How the Ikea-Red Hook Hearing Relates to Big Box Questions
The proposed tax-subsidized Ikea-Red Hook project is so inappropriate for the Red Hook waterfront that the Village Voice called Red Hook the "best place in New York City not to put an Ikea." Red Hook has no subway. The proposed Ikea-Red Hook site is more than a mile from the overburdened Gowanus Expressway. It is at the foot of Red Hook's narrow cobblestone streets. Brooklyn residents and businesses have brought a lawsuit to challenge the city's approval of Ikea-Red Hook. The full transcript of Thursday's hearing, at which attorney Antonia Bryson of the Urban Environmental Law Center argued Brooklyn plaintiffs' case in New York State Supreme Court, now appears on this blog.
It may surprise non-lawyers to learn that the lawsuit is not directly about whether Ikea should build a big box project on the Brooklyn waterfront. Nor is it directly about the urgent issue of whether New York City should build big box stores if that means putting our neighborhood shopkeepers out of business.

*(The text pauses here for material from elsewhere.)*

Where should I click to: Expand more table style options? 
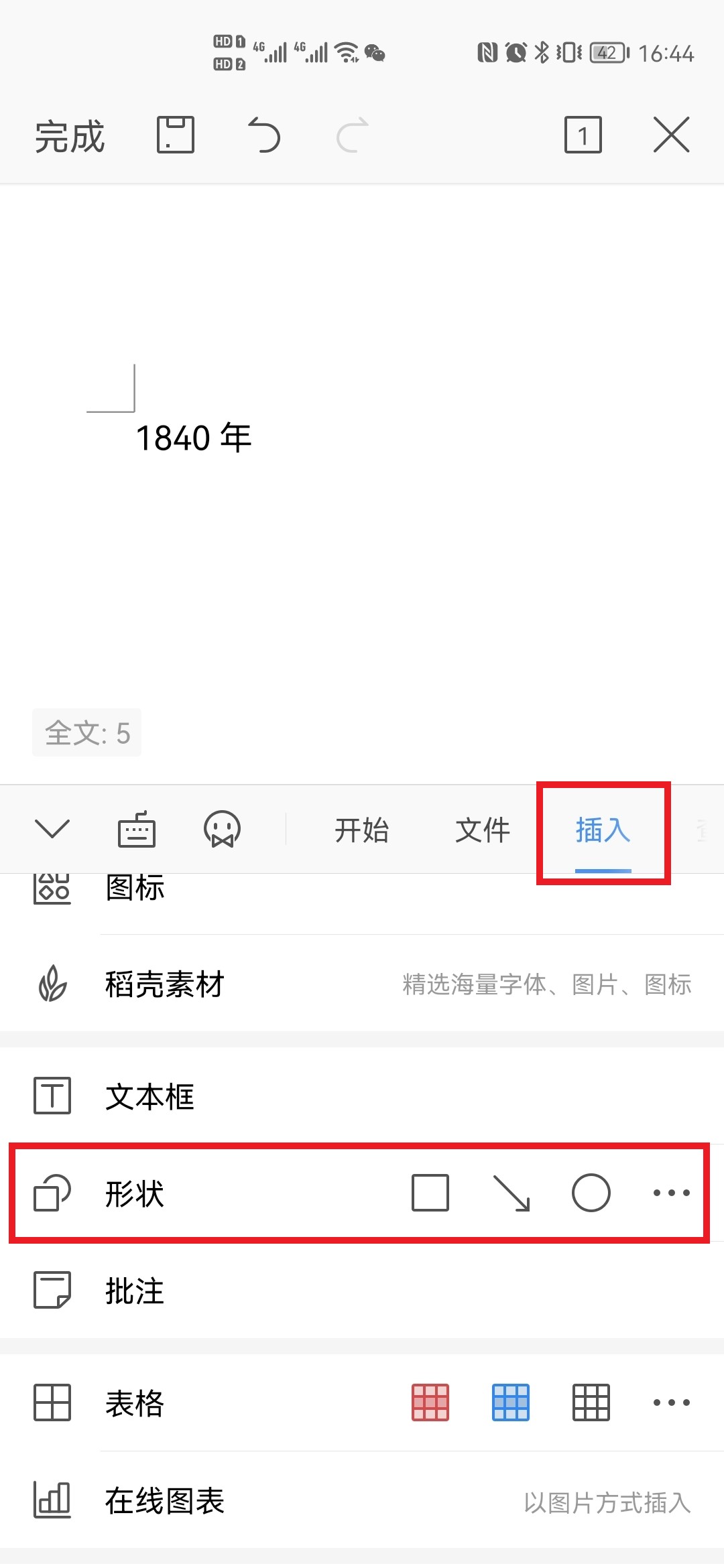pyautogui.click(x=671, y=1402)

Under the New York City Charter, citizens did not have a direct say on those questions. Rather, the lawsuit asserts legal grounds to challenge the City Council's and the City Planning Commission's approval of the project. Plaintiffs have a heavy legal burden.
One of plaintiffs' main contentions is that Ikea omitted and distorted vital facts in its Environmental Impact Statement (EIS). The EIS is the key disclosure document developers submit in the ULURP process. Plaintiffs contend that the City Council was so eager to turn the Red Hook waterfront over to Ikea that it rubber-stamped the EIS despite those defects. Ikea entirely omitted, for example, the effect of the Ikea project's 6,000 automobile trips per weekday on congestion on the already-choked Gowanus Expressway. Plaintiffs' other main contention is that the City Council and City Planning Commission failed to acknowledge the city's own waterfront plan and the community's Red Hook 197-a plan, which the City Council had approved in 1996. Such 197-a plans involve communities in planning for their neighborhoods, and Ms. Bryson argued that they are legally the city's Master Plan. See the Press Advisory about Thursday's hearing.

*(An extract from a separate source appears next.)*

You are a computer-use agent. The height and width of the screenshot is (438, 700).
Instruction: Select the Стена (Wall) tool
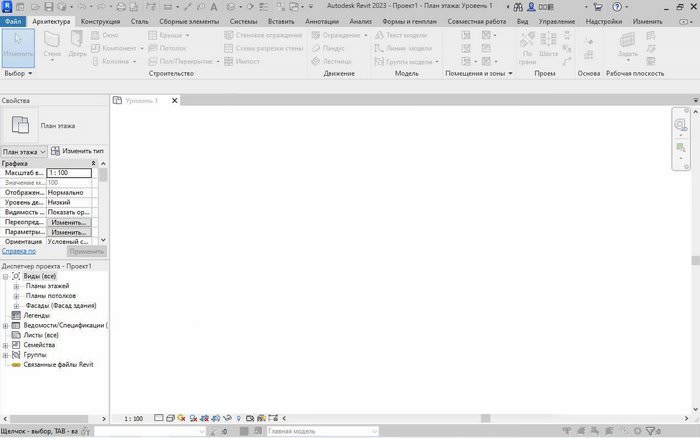53,46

There are many non-legal objections to Ikea-Red Hook. The proposed Ikea-Red Hook project would set bad planning precedent for the entire city. See Ten (10) Reasons to Oppose Ikea-Red Hook.

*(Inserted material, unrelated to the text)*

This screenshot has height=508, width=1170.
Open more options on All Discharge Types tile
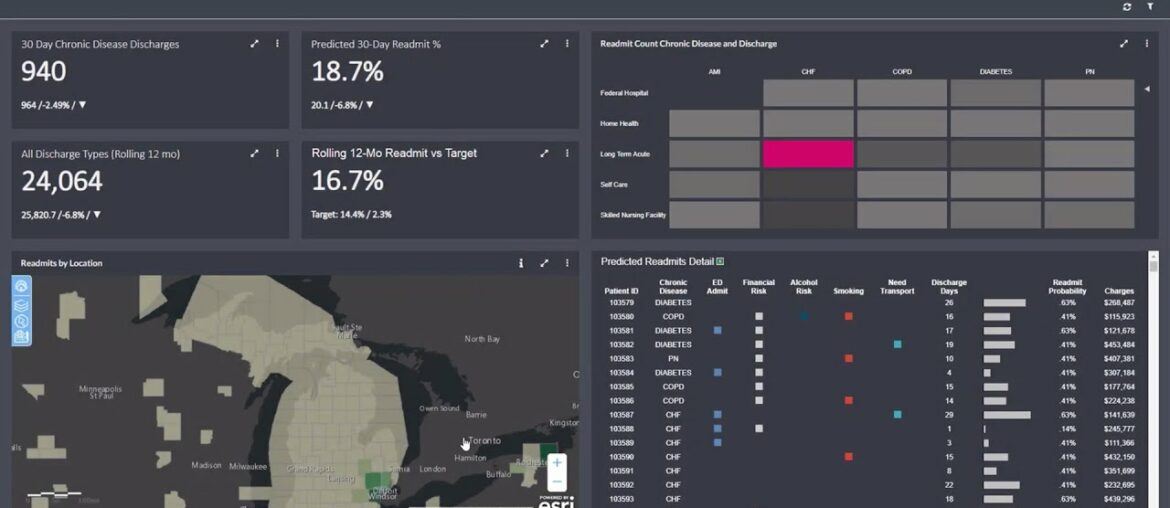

Can we New Yorkers talk? Can we plan for our city, instead of letting developers build anything, anywhere, that they can get through the City Council? If we New Yorkers decide that we do want to permit more of these suburban big box stores, should we or should we not insist that they must look like other New York City stores, fit in with New York City's public transit system, pay their employees like other New York City employers? Shouldn't we think in advance about the damage big boxes will do to our neighborhood shopkeepers? About the damage the big boxes' automobile dependency will do to our transit-oriented city? Shouldn't we take appropriate action to preserve one of New York City's greatest amenities, our walkable shopping streets? The purpose of this blog, BigCitiesBigBoxes.com, is to open that larger civic discussion about the big box stores.